## DATASET EXCERPTS
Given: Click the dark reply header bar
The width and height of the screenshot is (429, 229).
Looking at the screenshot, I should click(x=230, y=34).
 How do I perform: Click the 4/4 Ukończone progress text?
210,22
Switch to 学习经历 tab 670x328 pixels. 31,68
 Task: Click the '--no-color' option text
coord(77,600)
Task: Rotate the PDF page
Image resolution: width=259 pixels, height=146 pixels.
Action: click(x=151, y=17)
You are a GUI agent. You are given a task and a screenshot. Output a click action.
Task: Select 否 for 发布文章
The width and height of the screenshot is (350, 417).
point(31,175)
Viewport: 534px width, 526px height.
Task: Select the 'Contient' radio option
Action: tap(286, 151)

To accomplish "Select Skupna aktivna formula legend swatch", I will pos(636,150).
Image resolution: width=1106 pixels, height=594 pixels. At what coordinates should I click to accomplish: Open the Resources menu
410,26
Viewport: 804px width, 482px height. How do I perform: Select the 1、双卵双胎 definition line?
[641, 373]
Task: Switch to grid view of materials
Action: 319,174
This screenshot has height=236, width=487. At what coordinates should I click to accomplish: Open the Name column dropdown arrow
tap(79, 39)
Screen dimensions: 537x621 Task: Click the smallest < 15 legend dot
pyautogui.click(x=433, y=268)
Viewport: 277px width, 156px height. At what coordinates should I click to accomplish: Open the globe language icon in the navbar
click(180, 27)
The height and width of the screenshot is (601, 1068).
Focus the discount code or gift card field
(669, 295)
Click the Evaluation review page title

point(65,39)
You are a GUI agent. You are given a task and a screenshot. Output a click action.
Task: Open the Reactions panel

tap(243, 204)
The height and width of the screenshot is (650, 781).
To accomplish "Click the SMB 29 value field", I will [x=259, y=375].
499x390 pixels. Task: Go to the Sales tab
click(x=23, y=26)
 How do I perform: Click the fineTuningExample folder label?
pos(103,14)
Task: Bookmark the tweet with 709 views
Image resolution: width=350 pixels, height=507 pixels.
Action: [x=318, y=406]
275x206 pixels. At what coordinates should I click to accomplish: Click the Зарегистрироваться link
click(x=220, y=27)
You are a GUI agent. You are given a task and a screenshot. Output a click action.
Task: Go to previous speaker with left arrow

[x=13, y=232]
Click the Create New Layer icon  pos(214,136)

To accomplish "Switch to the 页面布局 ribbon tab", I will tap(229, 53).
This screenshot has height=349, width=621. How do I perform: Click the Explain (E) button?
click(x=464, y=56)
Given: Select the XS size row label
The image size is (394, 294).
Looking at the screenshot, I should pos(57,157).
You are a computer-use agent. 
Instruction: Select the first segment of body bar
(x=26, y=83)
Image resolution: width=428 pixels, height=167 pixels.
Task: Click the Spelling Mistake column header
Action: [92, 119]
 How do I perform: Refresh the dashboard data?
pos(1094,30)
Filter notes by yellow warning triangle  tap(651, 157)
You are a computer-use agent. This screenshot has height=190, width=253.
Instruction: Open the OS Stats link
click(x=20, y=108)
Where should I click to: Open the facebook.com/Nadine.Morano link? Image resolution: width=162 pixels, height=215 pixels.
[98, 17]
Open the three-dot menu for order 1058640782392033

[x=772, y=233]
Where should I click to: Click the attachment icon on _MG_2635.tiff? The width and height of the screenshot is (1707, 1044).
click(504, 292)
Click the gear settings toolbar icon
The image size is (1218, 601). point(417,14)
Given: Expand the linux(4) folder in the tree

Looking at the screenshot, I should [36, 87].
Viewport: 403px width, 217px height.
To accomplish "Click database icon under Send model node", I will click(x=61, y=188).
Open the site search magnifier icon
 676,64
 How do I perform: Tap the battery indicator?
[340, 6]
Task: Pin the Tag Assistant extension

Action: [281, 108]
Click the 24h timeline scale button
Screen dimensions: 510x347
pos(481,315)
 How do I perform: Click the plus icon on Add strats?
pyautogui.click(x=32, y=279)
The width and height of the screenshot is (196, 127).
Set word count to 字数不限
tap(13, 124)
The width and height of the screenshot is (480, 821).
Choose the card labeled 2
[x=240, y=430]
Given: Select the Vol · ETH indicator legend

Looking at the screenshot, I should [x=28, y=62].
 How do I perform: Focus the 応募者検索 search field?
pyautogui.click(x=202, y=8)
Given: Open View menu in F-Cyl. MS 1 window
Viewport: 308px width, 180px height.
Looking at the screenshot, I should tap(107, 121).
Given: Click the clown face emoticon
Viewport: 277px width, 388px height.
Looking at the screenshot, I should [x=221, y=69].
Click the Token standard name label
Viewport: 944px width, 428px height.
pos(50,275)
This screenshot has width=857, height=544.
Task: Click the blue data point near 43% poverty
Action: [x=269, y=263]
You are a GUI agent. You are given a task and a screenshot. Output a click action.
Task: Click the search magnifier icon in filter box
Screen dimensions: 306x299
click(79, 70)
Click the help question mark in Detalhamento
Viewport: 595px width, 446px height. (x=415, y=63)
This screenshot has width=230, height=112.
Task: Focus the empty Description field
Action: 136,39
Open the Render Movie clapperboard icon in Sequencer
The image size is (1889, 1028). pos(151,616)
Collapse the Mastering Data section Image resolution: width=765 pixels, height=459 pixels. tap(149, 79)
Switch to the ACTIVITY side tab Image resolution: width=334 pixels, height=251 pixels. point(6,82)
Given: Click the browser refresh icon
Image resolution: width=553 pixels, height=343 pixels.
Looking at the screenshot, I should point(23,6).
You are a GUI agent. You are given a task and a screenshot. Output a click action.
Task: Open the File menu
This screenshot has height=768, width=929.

## WHAT IS REQUIRED
Repeat the entries. Keep each one exactly as written.

## OUTPUT
Given: Click the dark reply header bar
The width and height of the screenshot is (429, 229).
Looking at the screenshot, I should click(x=230, y=34).
 How do I perform: Click the 4/4 Ukończone progress text?
210,22
Switch to 学习经历 tab 670x328 pixels. 31,68
 Task: Click the '--no-color' option text
coord(77,600)
Task: Rotate the PDF page
Image resolution: width=259 pixels, height=146 pixels.
Action: click(x=151, y=17)
You are a GUI agent. You are given a task and a screenshot. Output a click action.
Task: Select 否 for 发布文章
The width and height of the screenshot is (350, 417).
point(31,175)
Viewport: 534px width, 526px height.
Task: Select the 'Contient' radio option
Action: tap(286, 151)

To accomplish "Select Skupna aktivna formula legend swatch", I will pos(636,150).
Image resolution: width=1106 pixels, height=594 pixels. At what coordinates should I click to accomplish: Open the Resources menu
410,26
Viewport: 804px width, 482px height. How do I perform: Select the 1、双卵双胎 definition line?
[641, 373]
Task: Switch to grid view of materials
Action: 319,174
This screenshot has height=236, width=487. At what coordinates should I click to accomplish: Open the Name column dropdown arrow
tap(79, 39)
Screen dimensions: 537x621 Task: Click the smallest < 15 legend dot
pyautogui.click(x=433, y=268)
Viewport: 277px width, 156px height. At what coordinates should I click to accomplish: Open the globe language icon in the navbar
click(180, 27)
The height and width of the screenshot is (601, 1068).
Focus the discount code or gift card field
(669, 295)
Click the Evaluation review page title

point(65,39)
You are a GUI agent. You are given a task and a screenshot. Output a click action.
Task: Open the Reactions panel

tap(243, 204)
The height and width of the screenshot is (650, 781).
To accomplish "Click the SMB 29 value field", I will [x=259, y=375].
499x390 pixels. Task: Go to the Sales tab
click(x=23, y=26)
 How do I perform: Click the fineTuningExample folder label?
pos(103,14)
Task: Bookmark the tweet with 709 views
Image resolution: width=350 pixels, height=507 pixels.
Action: [x=318, y=406]
275x206 pixels. At what coordinates should I click to accomplish: Click the Зарегистрироваться link
click(x=220, y=27)
You are a GUI agent. You are given a task and a screenshot. Output a click action.
Task: Go to previous speaker with left arrow

[x=13, y=232]
Click the Create New Layer icon  pos(214,136)

To accomplish "Switch to the 页面布局 ribbon tab", I will tap(229, 53).
This screenshot has height=349, width=621. How do I perform: Click the Explain (E) button?
click(x=464, y=56)
Given: Select the XS size row label
The image size is (394, 294).
Looking at the screenshot, I should pos(57,157).
You are a computer-use agent. 
Instruction: Select the first segment of body bar
(x=26, y=83)
Image resolution: width=428 pixels, height=167 pixels.
Task: Click the Spelling Mistake column header
Action: [92, 119]
 How do I perform: Refresh the dashboard data?
pos(1094,30)
Filter notes by yellow warning triangle  tap(651, 157)
You are a computer-use agent. This screenshot has height=190, width=253.
Instruction: Open the OS Stats link
click(x=20, y=108)
Where should I click to: Open the facebook.com/Nadine.Morano link? Image resolution: width=162 pixels, height=215 pixels.
[98, 17]
Open the three-dot menu for order 1058640782392033

[x=772, y=233]
Where should I click to: Click the attachment icon on _MG_2635.tiff? The width and height of the screenshot is (1707, 1044).
click(504, 292)
Click the gear settings toolbar icon
The image size is (1218, 601). point(417,14)
Given: Expand the linux(4) folder in the tree

Looking at the screenshot, I should [36, 87].
Viewport: 403px width, 217px height.
To accomplish "Click database icon under Send model node", I will click(x=61, y=188).
Open the site search magnifier icon
 676,64
 How do I perform: Tap the battery indicator?
[340, 6]
Task: Pin the Tag Assistant extension

Action: [281, 108]
Click the 24h timeline scale button
Screen dimensions: 510x347
pos(481,315)
 How do I perform: Click the plus icon on Add strats?
pyautogui.click(x=32, y=279)
The width and height of the screenshot is (196, 127).
Set word count to 字数不限
tap(13, 124)
The width and height of the screenshot is (480, 821).
Choose the card labeled 2
[x=240, y=430]
Given: Select the Vol · ETH indicator legend

Looking at the screenshot, I should [x=28, y=62].
 How do I perform: Focus the 応募者検索 search field?
pyautogui.click(x=202, y=8)
Given: Open View menu in F-Cyl. MS 1 window
Viewport: 308px width, 180px height.
Looking at the screenshot, I should tap(107, 121).
Given: Click the clown face emoticon
Viewport: 277px width, 388px height.
Looking at the screenshot, I should [x=221, y=69].
Click the Token standard name label
Viewport: 944px width, 428px height.
pos(50,275)
This screenshot has width=857, height=544.
Task: Click the blue data point near 43% poverty
Action: [x=269, y=263]
You are a GUI agent. You are given a task and a screenshot. Output a click action.
Task: Click the search magnifier icon in filter box
Screen dimensions: 306x299
click(79, 70)
Click the help question mark in Detalhamento
Viewport: 595px width, 446px height. (x=415, y=63)
This screenshot has width=230, height=112.
Task: Focus the empty Description field
Action: 136,39
Open the Render Movie clapperboard icon in Sequencer
The image size is (1889, 1028). pos(151,616)
Collapse the Mastering Data section Image resolution: width=765 pixels, height=459 pixels. tap(149, 79)
Switch to the ACTIVITY side tab Image resolution: width=334 pixels, height=251 pixels. point(6,82)
Given: Click the browser refresh icon
Image resolution: width=553 pixels, height=343 pixels.
Looking at the screenshot, I should point(23,6).
You are a GUI agent. You are given a task and a screenshot. Output a click action.
Task: Open the File menu
This screenshot has height=768, width=929.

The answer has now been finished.